What the task asks:
Give again, exactly, every line of the entries below from the one that has "Where should I click to: Open" to the last.

** Opening Supplied entries block **

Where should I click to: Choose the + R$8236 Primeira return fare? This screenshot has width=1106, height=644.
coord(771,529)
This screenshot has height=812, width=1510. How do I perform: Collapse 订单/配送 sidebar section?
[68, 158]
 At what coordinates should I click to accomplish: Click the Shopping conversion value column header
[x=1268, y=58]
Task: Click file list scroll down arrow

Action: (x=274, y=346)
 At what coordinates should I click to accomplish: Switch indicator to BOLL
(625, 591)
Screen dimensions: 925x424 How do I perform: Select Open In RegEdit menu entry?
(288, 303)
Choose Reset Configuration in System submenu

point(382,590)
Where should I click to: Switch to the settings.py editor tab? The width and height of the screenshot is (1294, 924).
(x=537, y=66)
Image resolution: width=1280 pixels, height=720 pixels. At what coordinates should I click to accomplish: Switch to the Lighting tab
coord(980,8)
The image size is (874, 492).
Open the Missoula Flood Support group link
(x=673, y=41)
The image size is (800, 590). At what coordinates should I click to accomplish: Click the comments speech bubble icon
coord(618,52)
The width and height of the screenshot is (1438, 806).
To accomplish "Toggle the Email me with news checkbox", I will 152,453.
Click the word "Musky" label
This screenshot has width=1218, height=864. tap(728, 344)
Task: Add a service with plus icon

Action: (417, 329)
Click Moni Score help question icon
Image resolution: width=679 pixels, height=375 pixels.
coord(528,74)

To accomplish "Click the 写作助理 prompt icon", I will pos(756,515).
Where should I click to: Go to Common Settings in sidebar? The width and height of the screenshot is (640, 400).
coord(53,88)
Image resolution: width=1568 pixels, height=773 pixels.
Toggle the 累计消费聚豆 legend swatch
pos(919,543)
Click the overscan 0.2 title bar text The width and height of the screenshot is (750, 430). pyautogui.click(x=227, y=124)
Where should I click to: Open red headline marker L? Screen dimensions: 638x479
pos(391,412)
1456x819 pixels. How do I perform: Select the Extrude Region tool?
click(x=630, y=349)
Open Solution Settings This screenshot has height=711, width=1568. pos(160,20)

** Closing Supplied entries block **

Answer section:
Where should I click to: Open red headline marker L? Screen dimensions: 638x479
pos(391,412)
1456x819 pixels. How do I perform: Select the Extrude Region tool?
click(x=630, y=349)
Open Solution Settings This screenshot has height=711, width=1568. pos(160,20)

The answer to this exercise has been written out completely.